Duns Scotus on the Existence of God

Here is an interesting bit on the proposition "God exists" (Deus est); as we all know, Scotus, like all the other scholastics, argues from effects to a cause in his proof for the existence of God. While the following quote will surprise no one, it is interesting as it sheds some light on what he thinks can be known about this proposition. From Reportatio IA d.2 pars 1 q.3 n.10:

As far as the first question is concerned (Whether some being is simply first), I say that, as was said before, according to no concept possible to us in the wayfaring state per se known [Wolter translates per se nota as "self-evident"] about his existence by a demonstration propter quid, because the middle term for demonstrating existence of him is unknown to us, namely the essence of God as this or deity under the aspect of deity.
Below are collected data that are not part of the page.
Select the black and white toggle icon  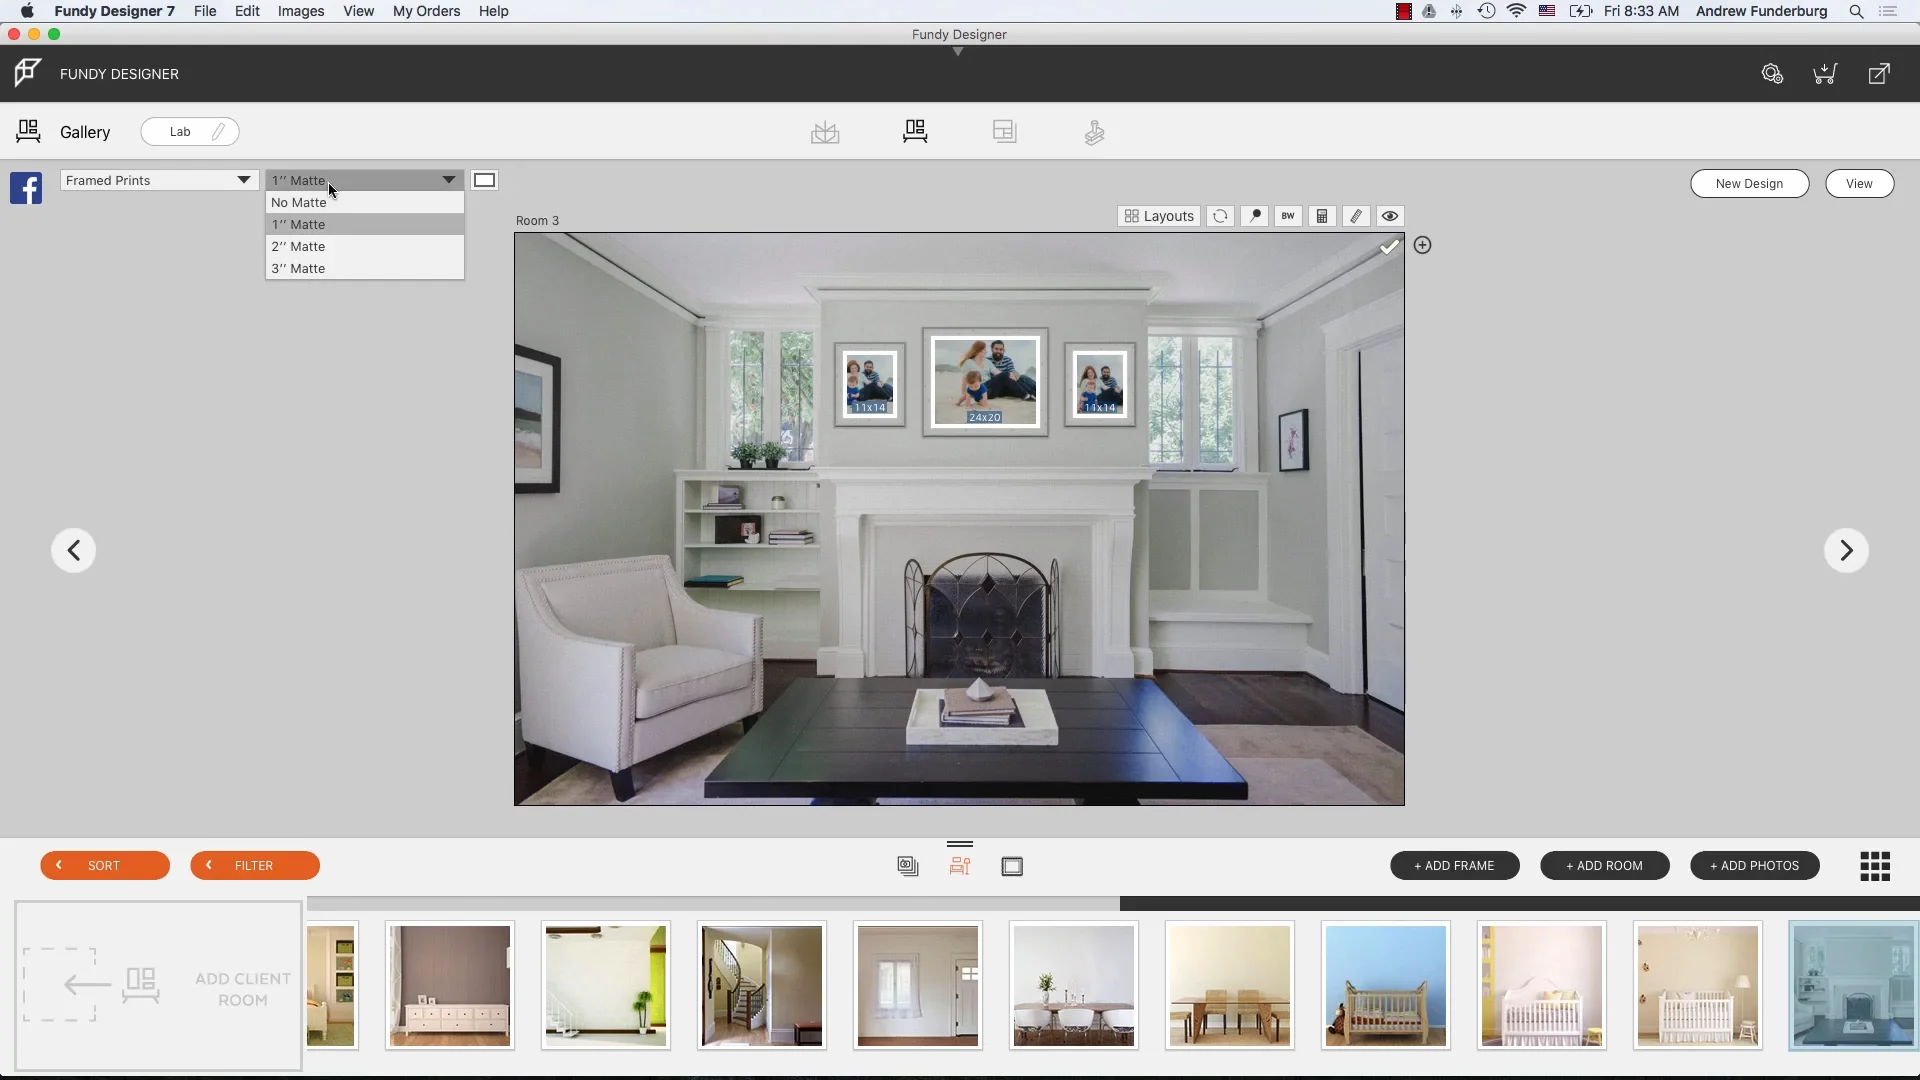[1287, 216]
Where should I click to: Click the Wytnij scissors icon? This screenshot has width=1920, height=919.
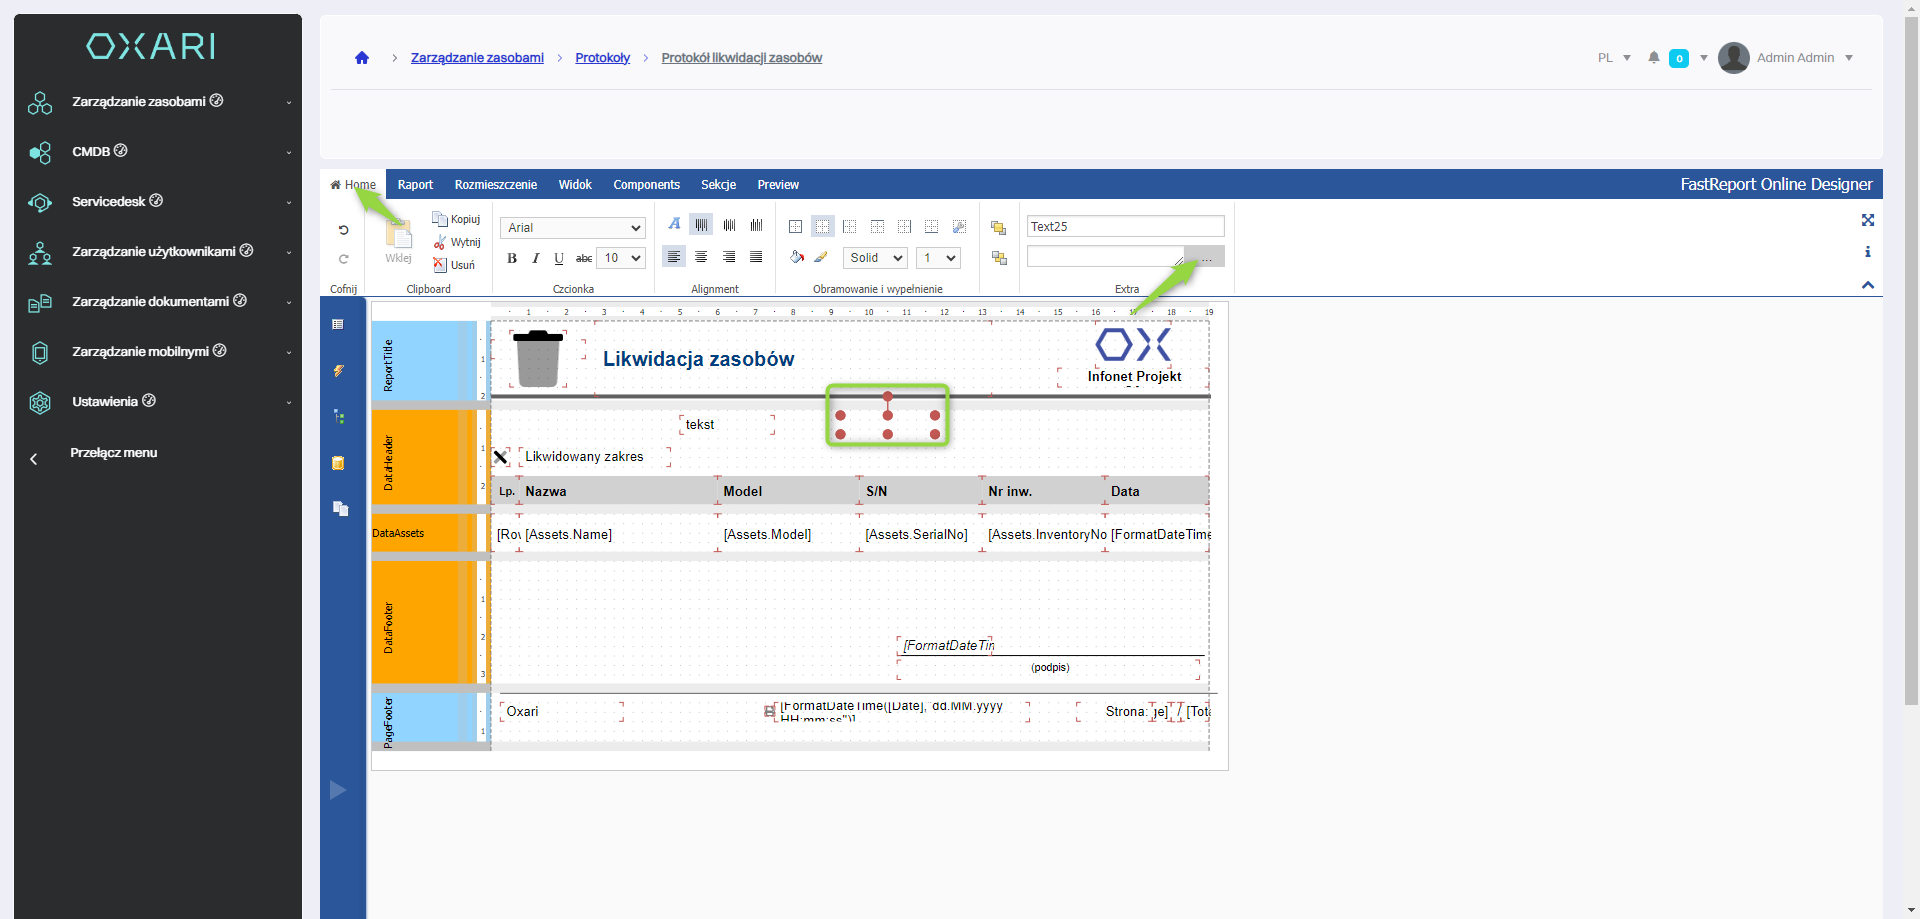pos(440,243)
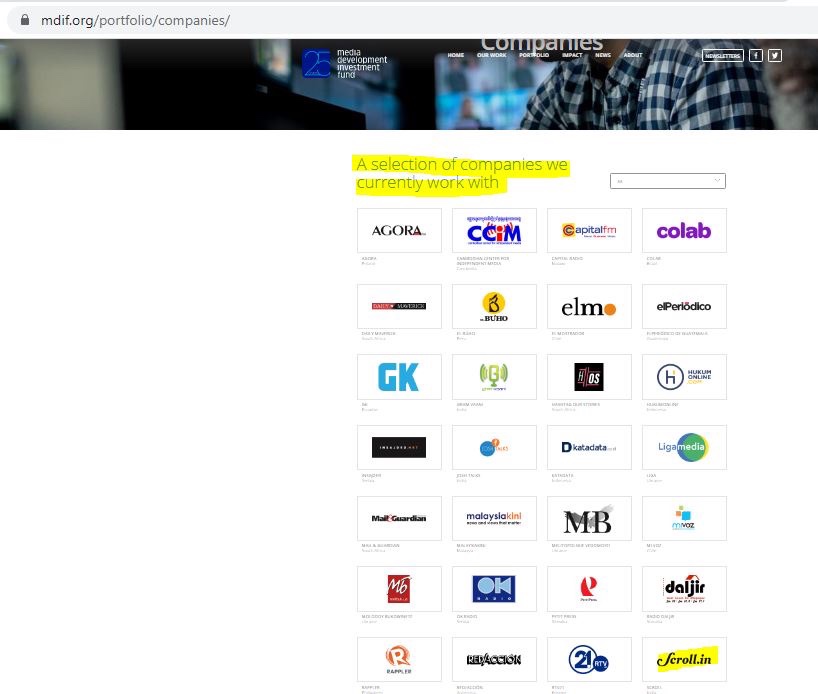Click the Facebook icon in the header
This screenshot has height=694, width=818.
pyautogui.click(x=756, y=56)
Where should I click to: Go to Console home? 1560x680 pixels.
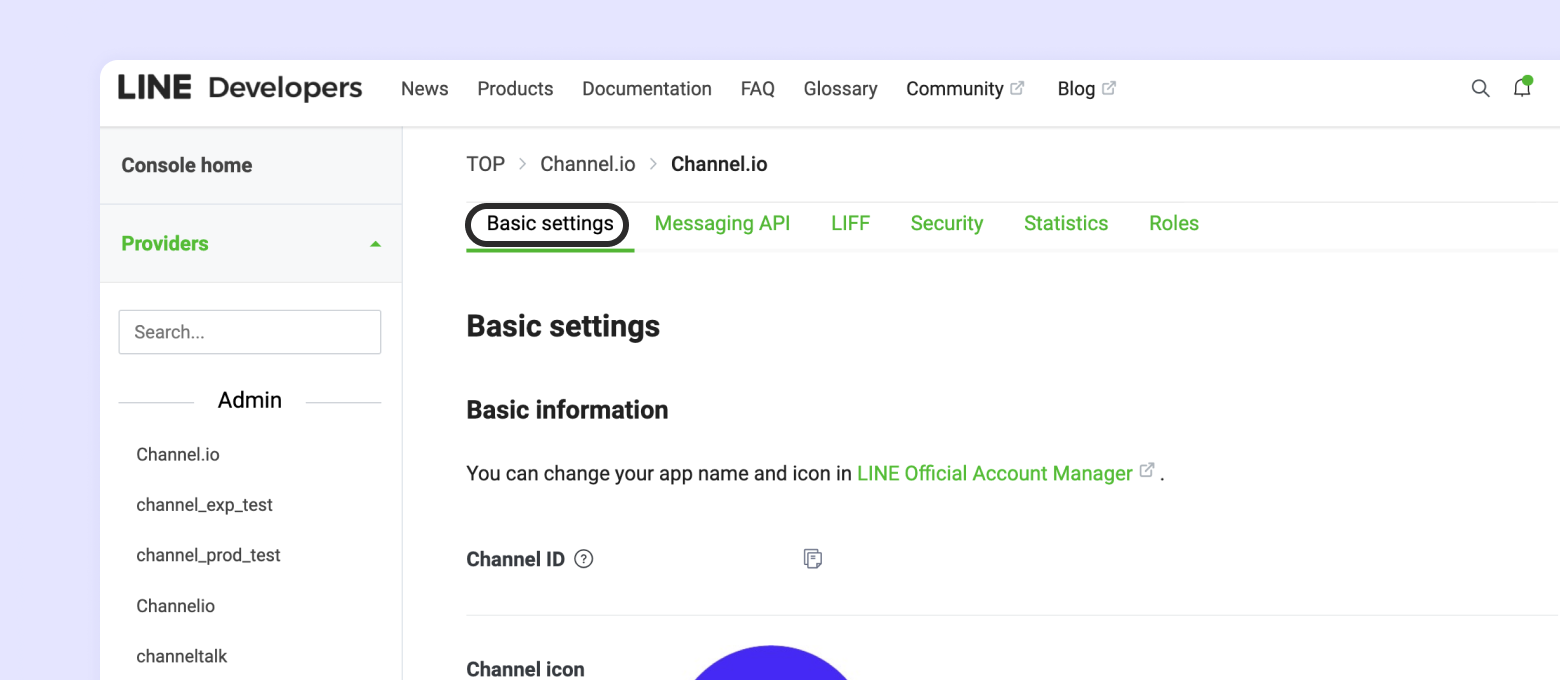click(x=187, y=165)
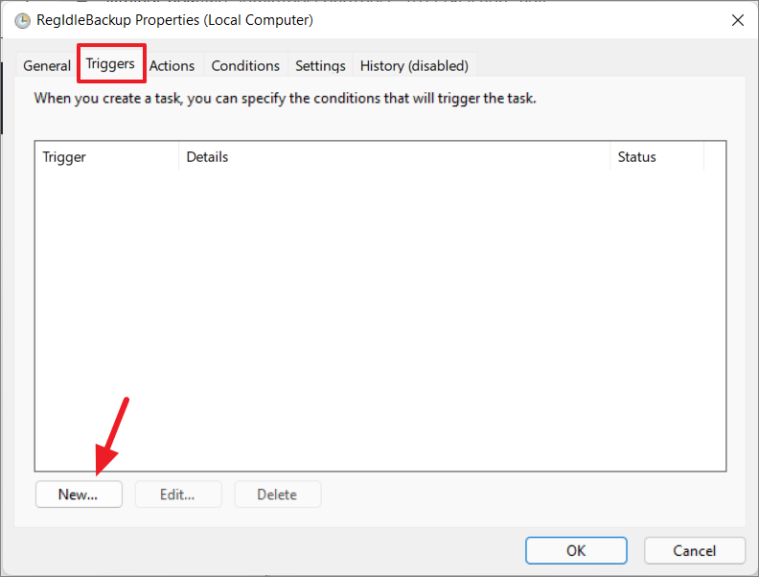This screenshot has width=759, height=577.
Task: Sort by the Status column header
Action: (657, 157)
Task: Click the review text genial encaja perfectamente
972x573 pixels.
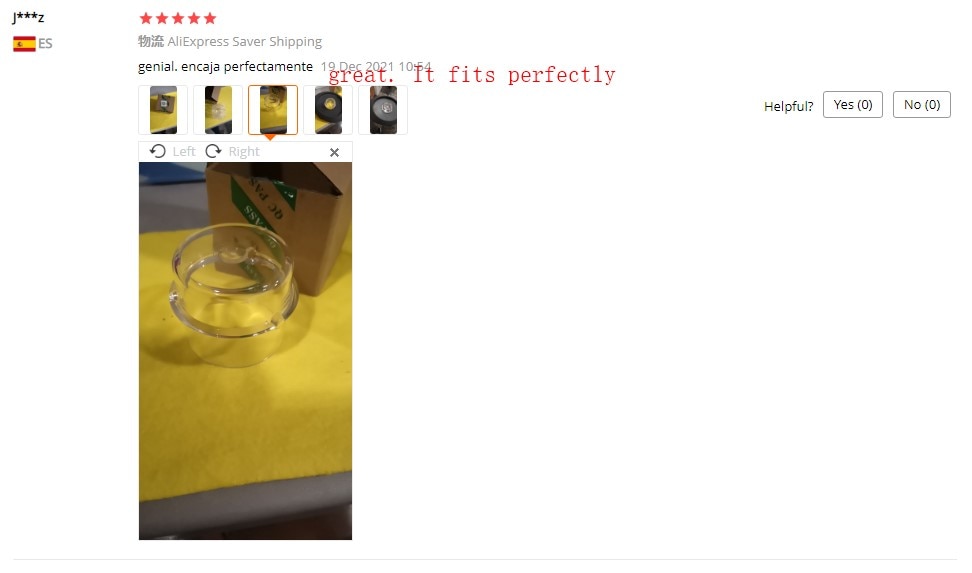Action: pyautogui.click(x=225, y=66)
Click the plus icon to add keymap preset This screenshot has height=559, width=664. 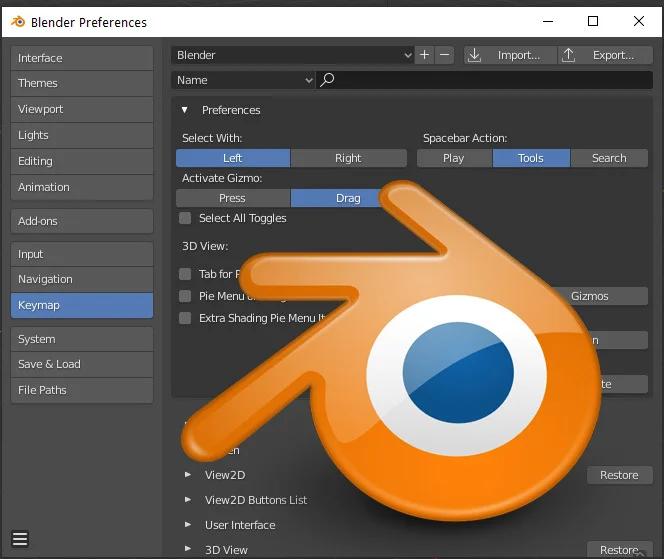[x=424, y=55]
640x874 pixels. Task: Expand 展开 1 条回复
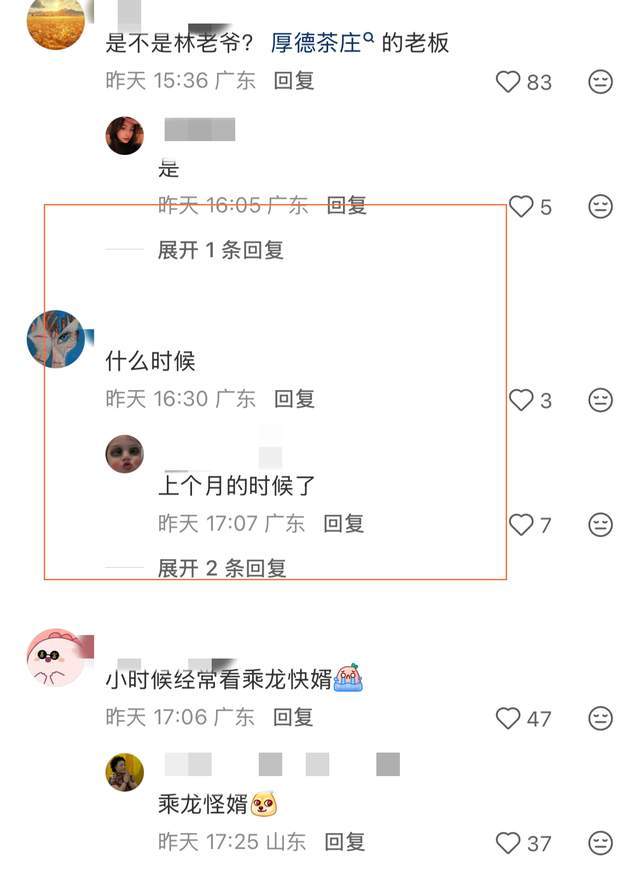tap(221, 250)
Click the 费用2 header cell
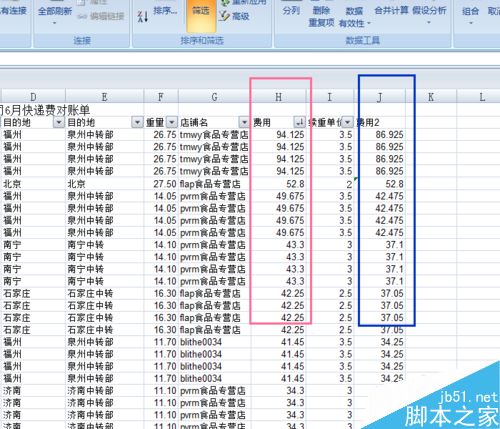Viewport: 500px width, 429px height. click(379, 122)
And therefore this proposition "God exists" is not known per se by us nor known propter quid, nor should we despair of knowing him [I suppose...haec propositio Deus est non est per se nota nec nobis nota propter quid, nec est desperatum a nobis cognosci]. Therefore by a demonstration "quia" alone can he be known by us now, as the middle term is taken from an effect. Relational properties are more immediately known by us in a cause than are absolute properties, because according to relative properties we say that he relates [respicere] to every effect according to the properties of causality and productability; and therefore from properties of this sort we must first establish our thesis [I've paraphrased wolter a bit here...sometimes there just aren't enough verbs!]

Merlin and Giles of Rome

An amusing quote from Aegidius Romanus, which I came across in Pini's article on the Quodlibets of the same, in the Schabel volume p. 249 n.81:

Quodl. I, q.1, Utrum angeli cognoscant futura contingentia. Giles reformulates this question in general terms, i.e. whether angels know contingent future events, but he recollects that the question was posed specifically concerning the knowledge that demons gave to Merlin the Magician. "Et inducebatur haec quaestio propter angelos malos et propter Merlinum. Dicitur enim de Merlino quod ille natus fuerit per auxilium daemonis, ut per artem succuborum et incuborum, et quia ille Merlinus dixit multa contingentia futura quae a multis creditur diabolus eum docuisse, et quia non potuit eum docere nisi ea quae sciret, erat quaestio utrum angelus malus vel diabolus cognoscat futura contingentia.

Friday, March 28, 2008

Natural Reason and Theology

Reportatio IA Prologus q.2 a.2-3 n.221 ff.:

Some random quotes...

I argue against that and make a threefold major. All our natural cognition which we have of God is caused in us by an equivocal effect. Also, all our natural cognition of God is indistinct. Also, it is obscure, which is clear because it is not of an object evident to the intellect according to intellectual existence.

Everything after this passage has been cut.